Waiting for My Next "R"

Querying agents sucks. Makes me begin to doubt my critique partners who said I need to "get it out there." I'm waiting for one more rejection (snail mail) before I feel like I can get my legs underneath me and move on.

I have a new, thricely (or more) revised query letter. To be fair, I think this latest round (okay, a round can be three) of agents didn't have the advantage of the Top-Of-My-Game query. My newest incarnation starts out with a kick. Pretty sure no one would be able to resist asking for a partial at least. Because they didn't get the newest and blingiest, I can't entirely blame them for not seeing the possibility.

Ugh. Anyone want to buy the Brooklyn Bridge?

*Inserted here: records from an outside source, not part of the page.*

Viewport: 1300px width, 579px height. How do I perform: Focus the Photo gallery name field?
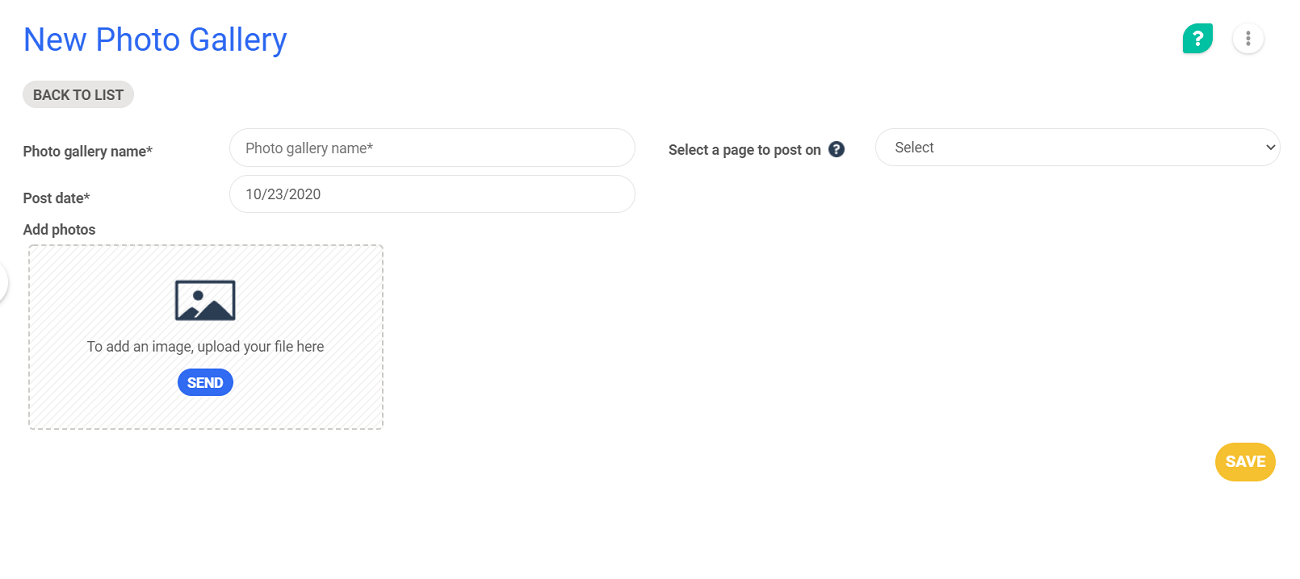[x=432, y=147]
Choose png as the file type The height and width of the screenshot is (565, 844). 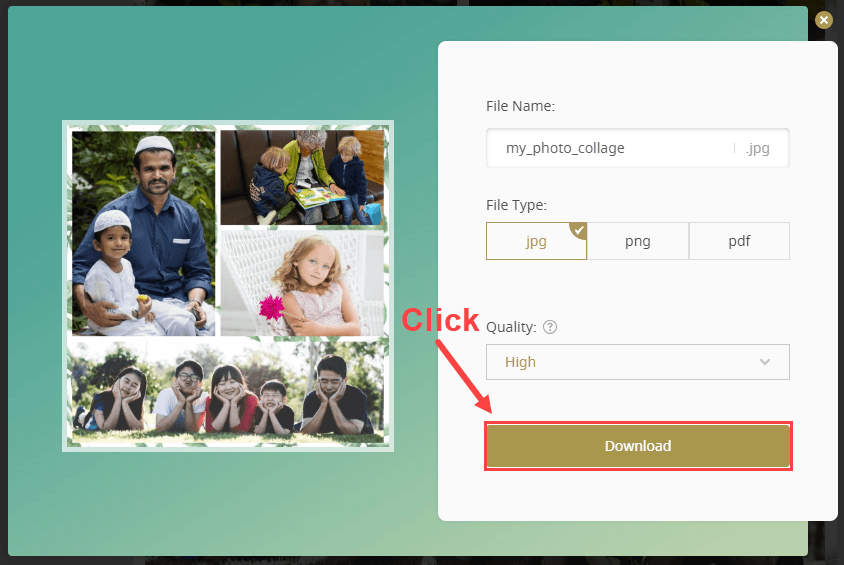pos(638,241)
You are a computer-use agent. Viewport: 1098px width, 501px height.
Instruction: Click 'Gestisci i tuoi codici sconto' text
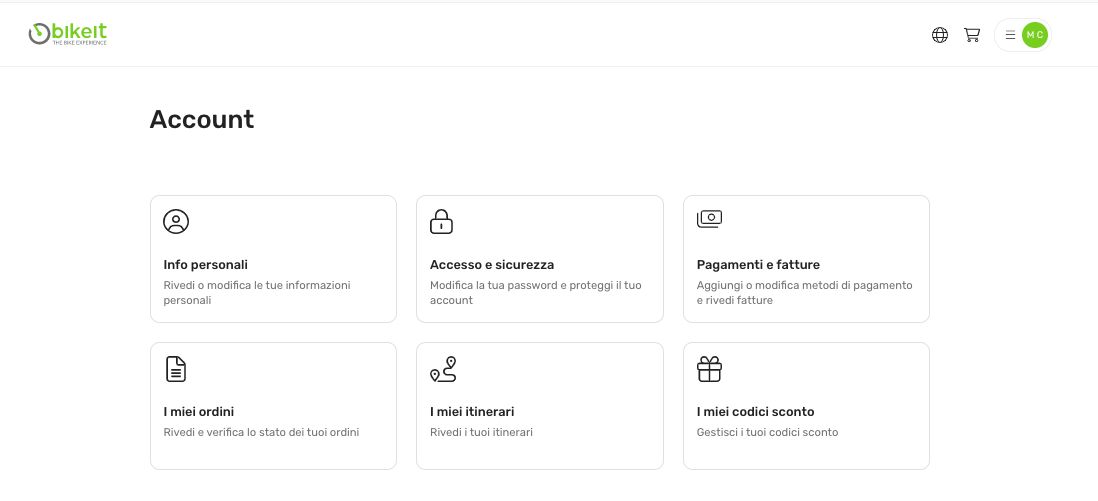click(x=767, y=433)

For some reason, I can handle rejection only in so many numbers. It's easier to say "Next!" when you aren't getting blown down the sewer by fifteen people who (some nice and some not), tell you you're not their cup of tea. My magic threshold seems to be something under six. Three, I can do.

My cheerleader/critique partner/freelance editor, Susan Lohrer, thinks the worst that will happen with my new query letter is that an agent will wonder what else I'm working on and I'll be able to tell him/her that I have this awesome new project . . . and my other cp, author Kelly Irvin, is as bad—or is it good? Sometimes the people who have faith in us become a (loving) thorn in our sides.

In the meantime, I'll keep working on my newest. It's both my anchor and my escape.

CR: The Burning Wire by Jeffery Deaver.

It's all better with friends.


  1. Hang tough, Peg! Email me ( I've got a possible for you.

  2. Ah, Peg, I know how tough it can be, and I'm so sorry it's not easier!! Have you heard anything substantive in the R's? Are they forms? How are you identifying agents--could your CP's possibly work for you? Email me if you want to moan further, or pick my brain (I have been through this a time or two)! I'm sending hugs, support, and wishes for a better!

  3. Thanks for your support, Karen and Jenny.

    As tough as it is, it's still progress of a sort. And the R is one of those things that also pulls us together in kind of a weird community.

  4. When I was in the midst of the query process, I read something on multilevel marketing that said if you have a list of 4 people and one says no, you're devastated because there went 25% of your possibilities, but if you have a list of 100 people, a no is only 1% of your total. (Around that time, I read that Jim Rollins got his agent on his 40th query, another friend on her 60th, and ZEN AND THE ART OF MOTORCYCLE MAINTENANCE on #101.)

    So I made a spreadsheet of 100 reputable agents who represent my kind of book, their submission requirements, some other authors they represent, and their contact information. I highlighted the first 10 in yellow and sent them out, then highlighted my next 10 in green. As soon as I got a rejection from 1, I changed the highlight for that one to a third color, put in the date and the results, changed the first one on the "green" list to yellow and sent it out, and added a new green. So I always had 10 out and 10 ready to slip into the spot. I told myself by the time I'd queried all 100, I would have my agent (or I'd start a new spreadsheet with 100 more). Fortunately, it didn't come to that! I found my agent in a different way (through Killer Nashville), but somehow going through this process made the wait more bearable.

    If you want a copy to see the process, let me know; I think you have my email address. If not, I'm

  5. Can I just say that opening up about this rejection crap has made me feel seriously blessed?

  6. Yeah, three is my max also. Most times one at a time then polish, polish, polish before trying again. SIGH.

  7. Developing thick skins and testing our optimism. I'm all for that, but at some point I want to shout, "Enough already!"

  8. Oh, my. You have my empathy on this one. Query letters feature in my nightmares. The rejections can be soul-destroyers. But then there's the rare request, and you soar again--until they reject the full. Crash and burn.

  9. The thing is, I've never been much for roller coasters. Ask my husband. I think what happens is that we develop not only thicker skins, but the muscles it requires to bounce back.

    It makes sense to not pay much attention to either end of the spectrum, and I can understand why authors don't read reviews of their books.